We’ve completed 15% of that picture…2 years down, 11 more to go. And then after that there’s college and then there is a career, and honestly, sometimes it feels like transforming a community will take forever.

We found a bullet on the playground the other day. It was pretty big, free from it’s casing and seeping with danger. The kids freaked out and I just felt a deep sadness. I was quickly reminded that the timetable for transformation is much slower than the timetable for destruction. It takes 13 plus years to equip young scholars and 1 second to pull a trigger that could take it all away. I’ve had a (stray) bullet go through a bedroom window of my house; at the school there are bullet holes in the front of our building. There is a reason why this zip code has been labeled the Murder Factory of Kansas City. We are here working slowly and steadily while sin works all around us at a lightning pace.

On the bus Michael and I were talking about Easter and how Eve ate the fruit and in 1 quick bite the whole world felt sad and it took so many years for Jesus to come to make things right. We wondered together about how sin can happen so fast but cleaning up its mess takes so long. Michael asked if I knew why and I said I didn’t really know but that I trusted God’s timing and he looked at me with sad and sincere eyes and said, “Well, maybe Jesus was really on the cross that whole time.” I think he’s on to something deep and meaningful. The cross wasn’t just a moment but a journey.

I think we all want reconciliation to be a moment. We want to write one check and solve the problem. We want to say sorry and then magically make everything okay again. We want to snap our fingers and have a genie come clean up the mess that sin has created. And then I’m reminded again that the story of the cross isn’t just a moment, it’s a journey.

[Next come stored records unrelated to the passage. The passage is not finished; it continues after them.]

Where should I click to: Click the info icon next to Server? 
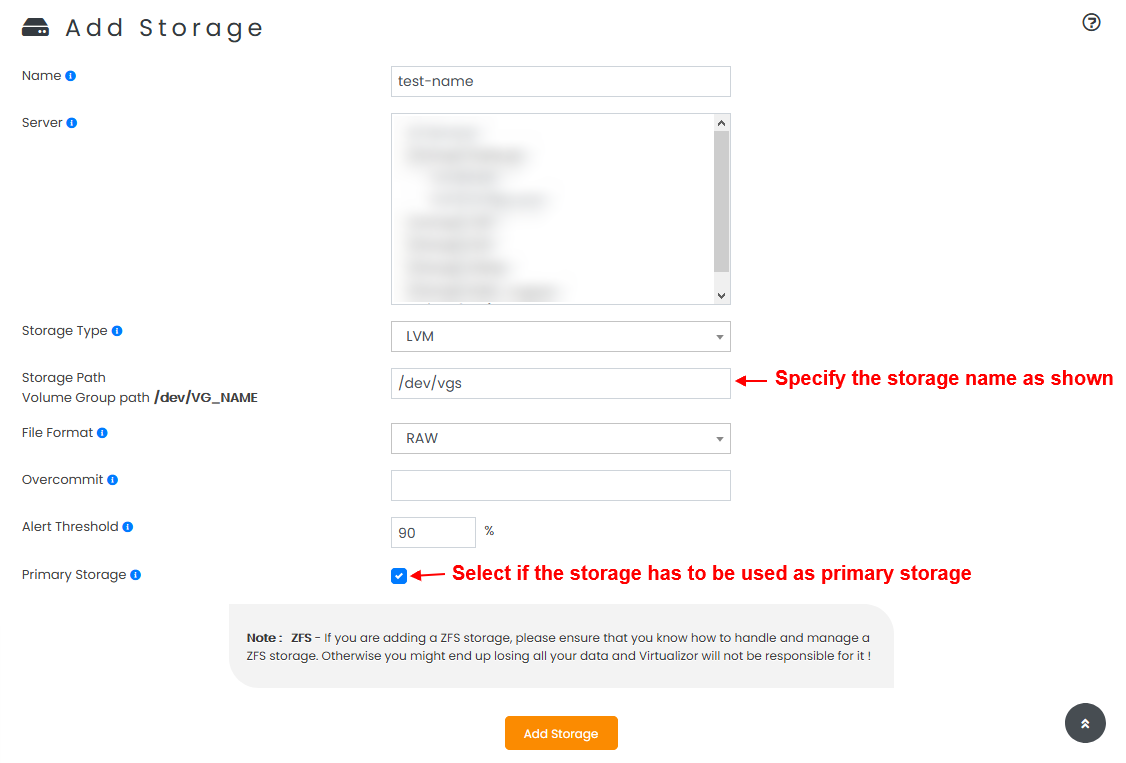70,121
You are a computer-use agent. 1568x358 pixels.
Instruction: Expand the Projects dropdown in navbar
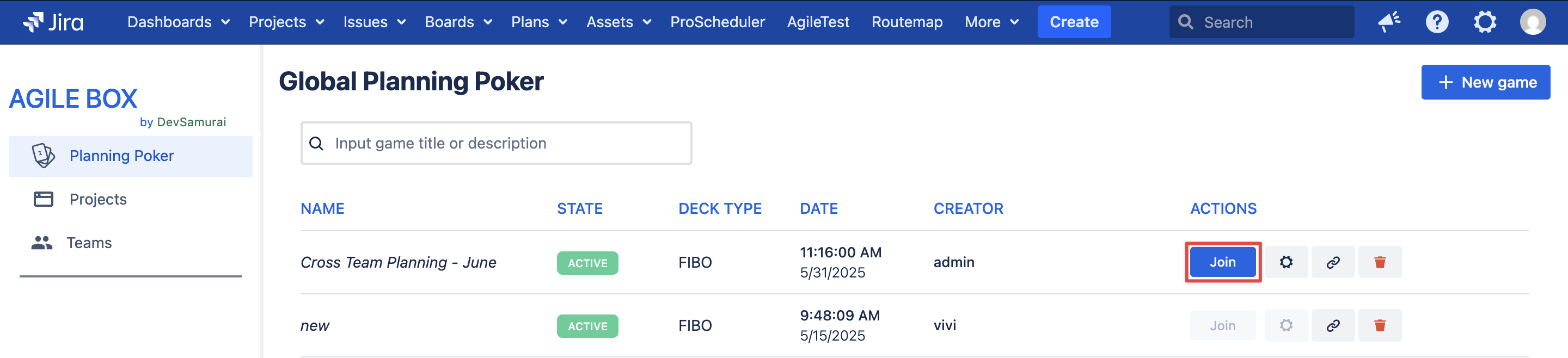tap(286, 22)
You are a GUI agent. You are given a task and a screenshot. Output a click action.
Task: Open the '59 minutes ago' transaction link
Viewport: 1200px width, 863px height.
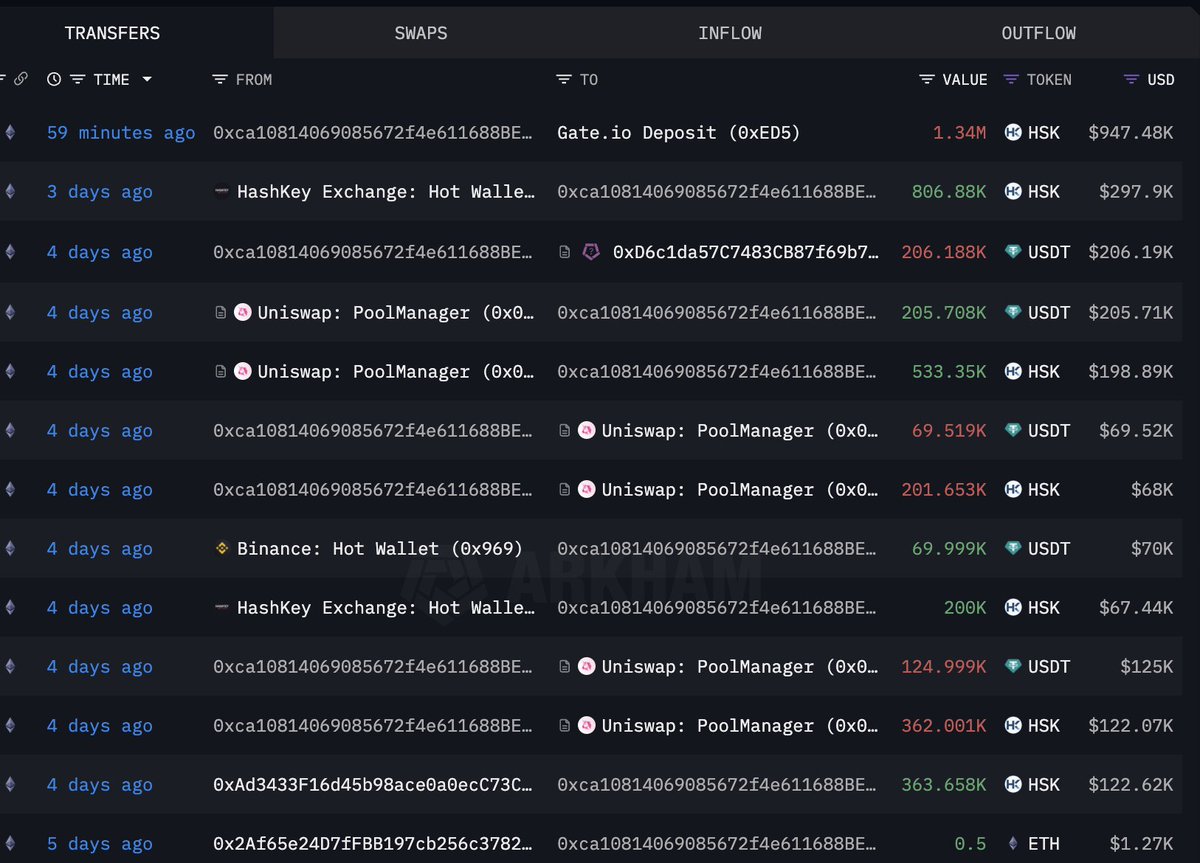121,133
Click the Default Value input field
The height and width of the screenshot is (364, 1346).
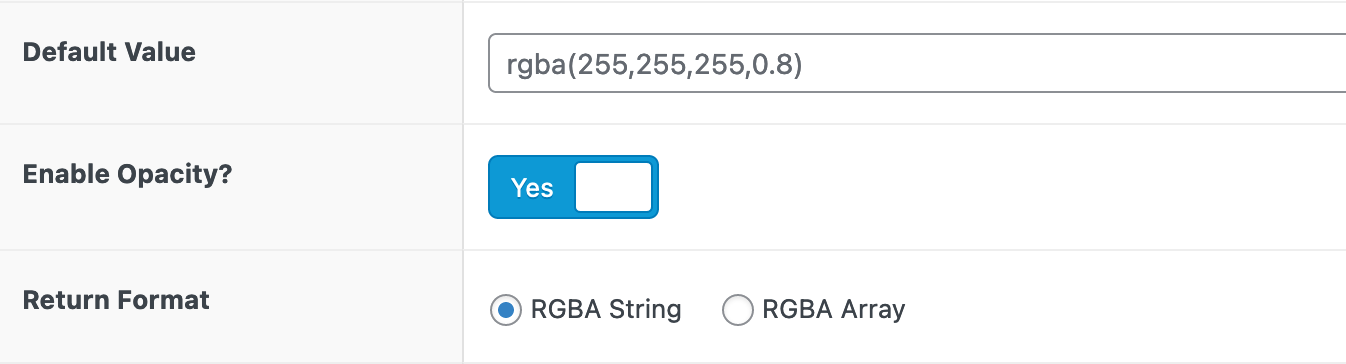coord(917,65)
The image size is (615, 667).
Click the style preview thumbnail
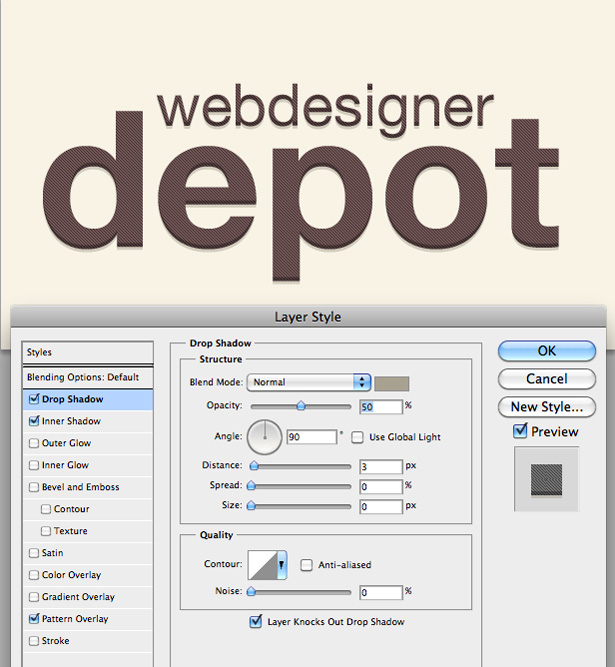click(547, 479)
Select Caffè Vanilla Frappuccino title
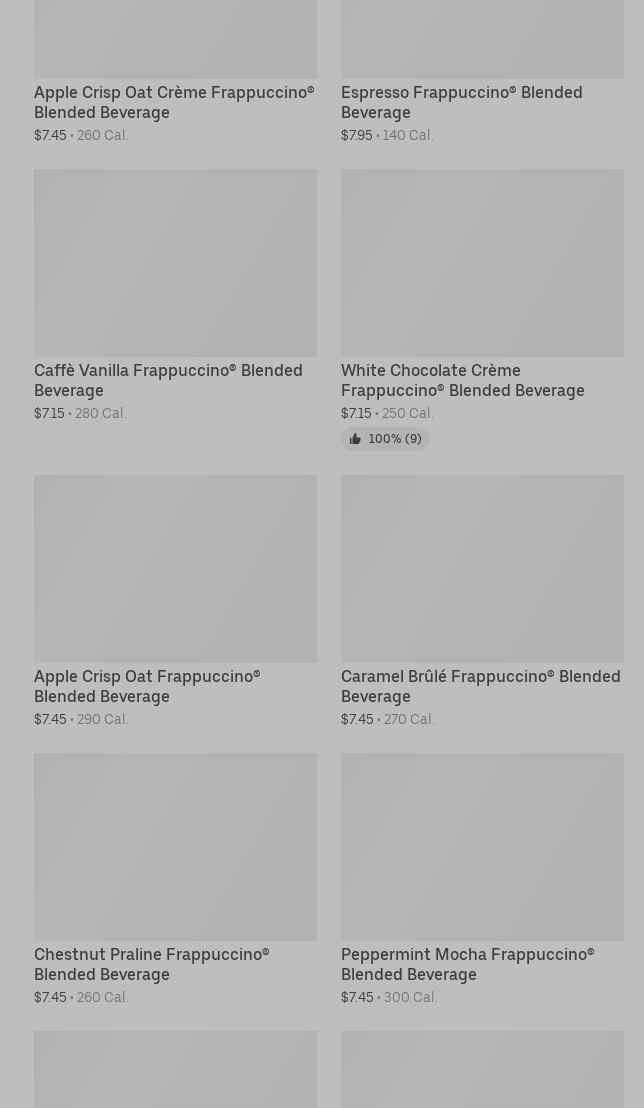Viewport: 644px width, 1108px height. click(168, 380)
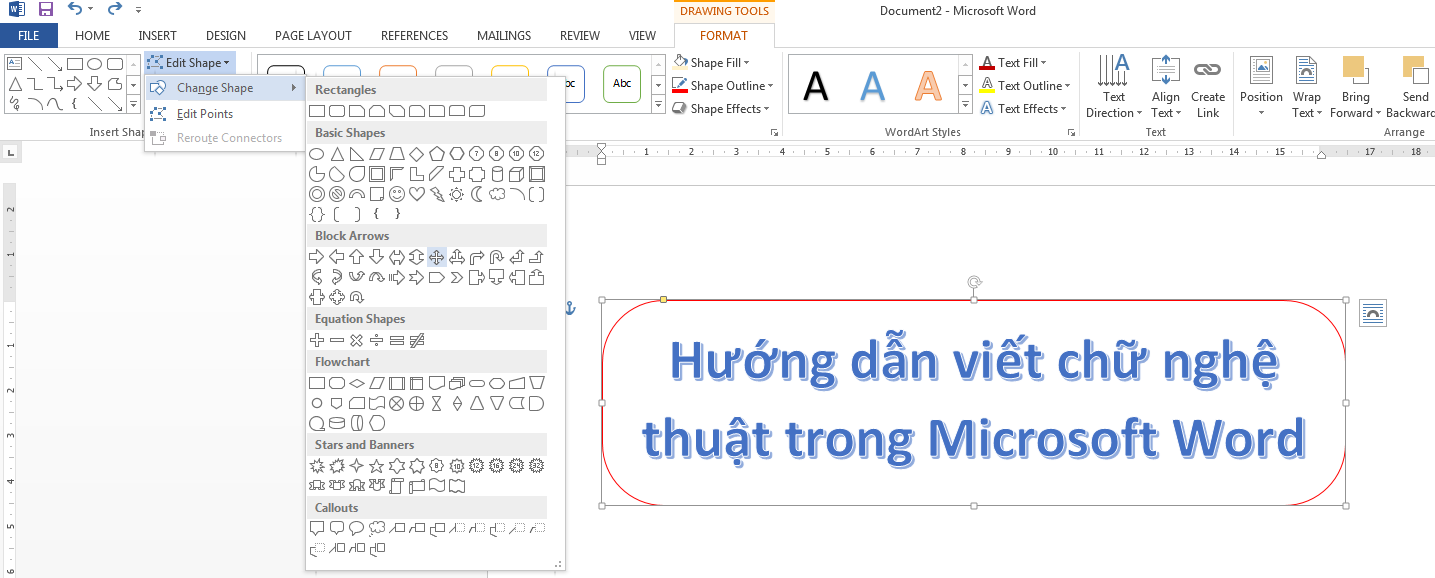The height and width of the screenshot is (578, 1435).
Task: Select the lightning bolt shape
Action: (438, 194)
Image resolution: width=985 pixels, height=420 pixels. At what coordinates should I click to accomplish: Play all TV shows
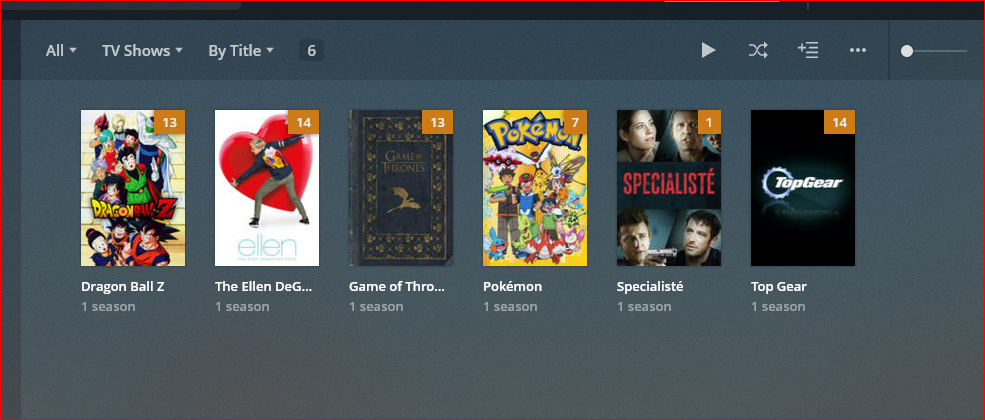pos(708,50)
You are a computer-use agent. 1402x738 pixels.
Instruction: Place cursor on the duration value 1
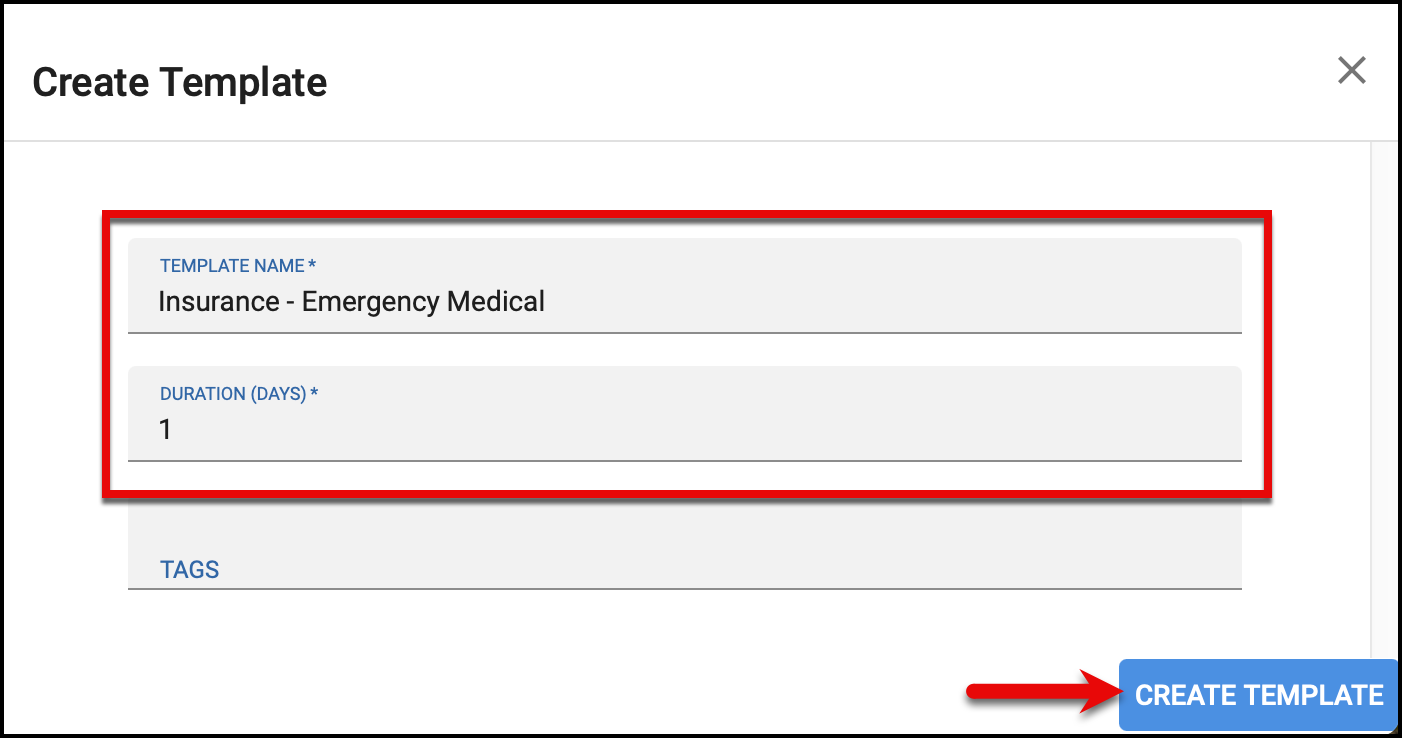pyautogui.click(x=165, y=430)
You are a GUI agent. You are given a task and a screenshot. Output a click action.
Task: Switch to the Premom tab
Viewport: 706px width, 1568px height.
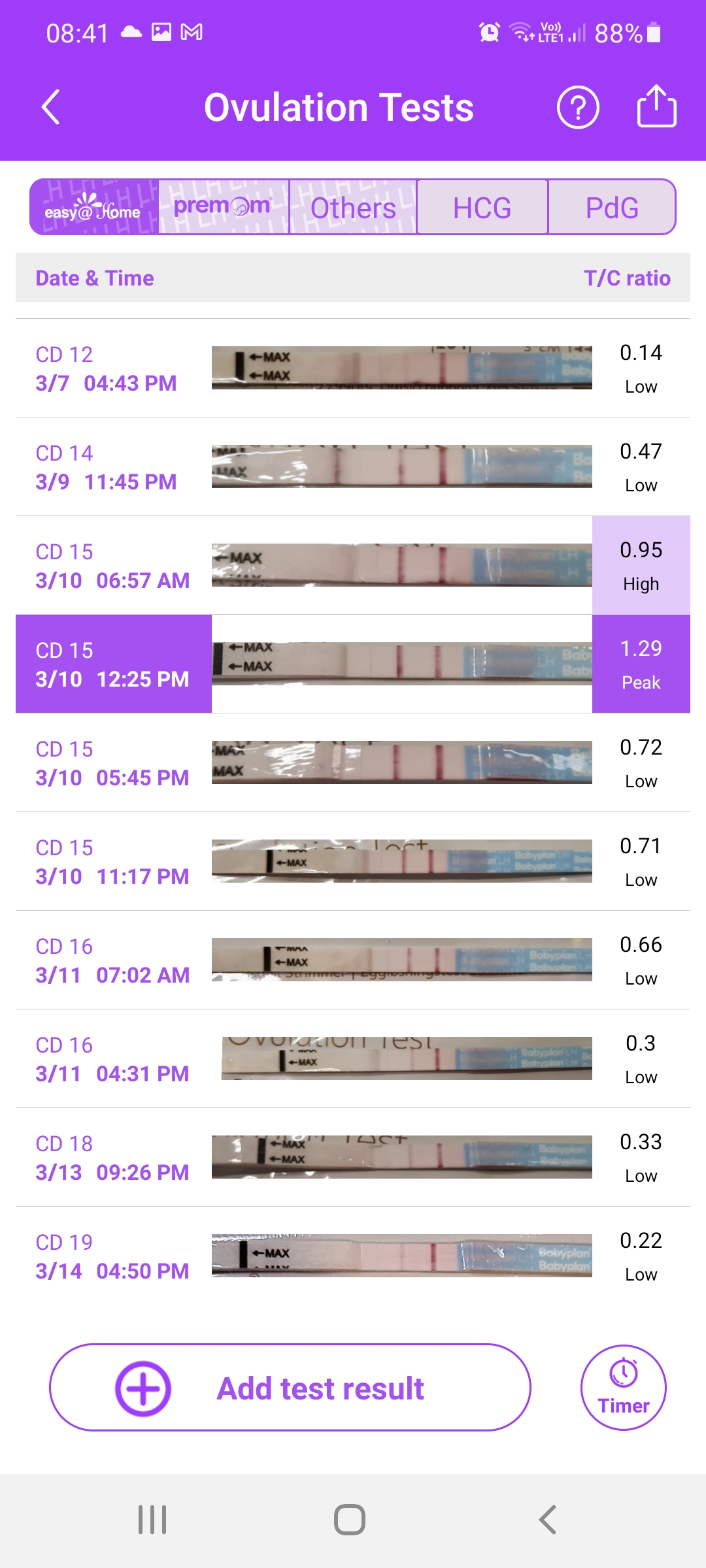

Sometimes we want to expedite the journey, skip the laborious stuff and jump to the celebration part. I'm guilty of reading the last chapter of a book when I'm in the thick of the plot just because the labor of reading all the gritty details is too time consuming. I just want to get to the happy ending part. That's not how God is telling His stories. Before we got to an empty tomb there was desert after desert, the intense details of a law, and generations of stories of broken people trying to figure out how to keep the faith and hope for a Savior.

I pray we learn to find God's fingerprints in the deserts and in the details and in the brokenness of our stories.

Journey on, knowing we serve a God who wastes nothing and is weaving together one heck of a story.